Content starts

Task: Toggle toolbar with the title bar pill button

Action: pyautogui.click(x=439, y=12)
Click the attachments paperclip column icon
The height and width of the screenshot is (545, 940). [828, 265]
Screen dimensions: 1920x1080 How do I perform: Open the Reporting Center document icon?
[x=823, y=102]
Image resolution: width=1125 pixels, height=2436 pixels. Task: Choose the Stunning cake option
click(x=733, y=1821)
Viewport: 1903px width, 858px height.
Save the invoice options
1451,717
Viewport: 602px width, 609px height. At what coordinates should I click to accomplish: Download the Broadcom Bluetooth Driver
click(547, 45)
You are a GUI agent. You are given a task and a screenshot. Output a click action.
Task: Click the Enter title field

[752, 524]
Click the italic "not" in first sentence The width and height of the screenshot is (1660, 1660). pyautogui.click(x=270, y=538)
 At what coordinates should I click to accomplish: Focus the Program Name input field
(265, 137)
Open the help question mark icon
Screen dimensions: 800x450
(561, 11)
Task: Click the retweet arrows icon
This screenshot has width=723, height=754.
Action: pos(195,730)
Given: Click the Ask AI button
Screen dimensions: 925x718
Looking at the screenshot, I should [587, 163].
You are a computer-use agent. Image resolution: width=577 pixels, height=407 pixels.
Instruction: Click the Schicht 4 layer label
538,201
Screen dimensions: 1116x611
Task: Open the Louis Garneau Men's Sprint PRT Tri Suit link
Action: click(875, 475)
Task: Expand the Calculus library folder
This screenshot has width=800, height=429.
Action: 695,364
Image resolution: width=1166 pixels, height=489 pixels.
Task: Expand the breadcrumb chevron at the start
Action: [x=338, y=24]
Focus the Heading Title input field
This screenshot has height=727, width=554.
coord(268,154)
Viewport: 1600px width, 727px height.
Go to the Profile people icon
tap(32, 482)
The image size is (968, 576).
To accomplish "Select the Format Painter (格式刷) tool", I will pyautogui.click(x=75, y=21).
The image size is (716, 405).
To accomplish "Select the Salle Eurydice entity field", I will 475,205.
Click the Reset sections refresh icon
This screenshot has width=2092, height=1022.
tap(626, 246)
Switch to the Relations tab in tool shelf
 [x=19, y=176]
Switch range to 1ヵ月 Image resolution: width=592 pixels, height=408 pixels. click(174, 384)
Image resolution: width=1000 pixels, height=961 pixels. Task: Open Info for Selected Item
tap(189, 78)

Content ends

- GOAL OF THE EXERCISE -
The records above are to be given again in full, exactly.

- TASK OUTPUT -
Task: Toggle toolbar with the title bar pill button

Action: pyautogui.click(x=439, y=12)
Click the attachments paperclip column icon
The height and width of the screenshot is (545, 940). [828, 265]
Screen dimensions: 1920x1080 How do I perform: Open the Reporting Center document icon?
[x=823, y=102]
Image resolution: width=1125 pixels, height=2436 pixels. Task: Choose the Stunning cake option
click(x=733, y=1821)
Viewport: 1903px width, 858px height.
Save the invoice options
1451,717
Viewport: 602px width, 609px height. At what coordinates should I click to accomplish: Download the Broadcom Bluetooth Driver
click(547, 45)
You are a GUI agent. You are given a task and a screenshot. Output a click action.
Task: Click the Enter title field

[752, 524]
Click the italic "not" in first sentence The width and height of the screenshot is (1660, 1660). pyautogui.click(x=270, y=538)
 At what coordinates should I click to accomplish: Focus the Program Name input field
(265, 137)
Open the help question mark icon
Screen dimensions: 800x450
(561, 11)
Task: Click the retweet arrows icon
This screenshot has width=723, height=754.
Action: pos(195,730)
Given: Click the Ask AI button
Screen dimensions: 925x718
Looking at the screenshot, I should [587, 163].
You are a computer-use agent. Image resolution: width=577 pixels, height=407 pixels.
Instruction: Click the Schicht 4 layer label
538,201
Screen dimensions: 1116x611
Task: Open the Louis Garneau Men's Sprint PRT Tri Suit link
Action: click(875, 475)
Task: Expand the Calculus library folder
This screenshot has width=800, height=429.
Action: 695,364
Image resolution: width=1166 pixels, height=489 pixels.
Task: Expand the breadcrumb chevron at the start
Action: [x=338, y=24]
Focus the Heading Title input field
This screenshot has height=727, width=554.
coord(268,154)
Viewport: 1600px width, 727px height.
Go to the Profile people icon
tap(32, 482)
The image size is (968, 576).
To accomplish "Select the Format Painter (格式刷) tool", I will pyautogui.click(x=75, y=21).
The image size is (716, 405).
To accomplish "Select the Salle Eurydice entity field", I will 475,205.
Click the Reset sections refresh icon
This screenshot has width=2092, height=1022.
tap(626, 246)
Switch to the Relations tab in tool shelf
 [x=19, y=176]
Switch range to 1ヵ月 Image resolution: width=592 pixels, height=408 pixels. click(174, 384)
Image resolution: width=1000 pixels, height=961 pixels. Task: Open Info for Selected Item
tap(189, 78)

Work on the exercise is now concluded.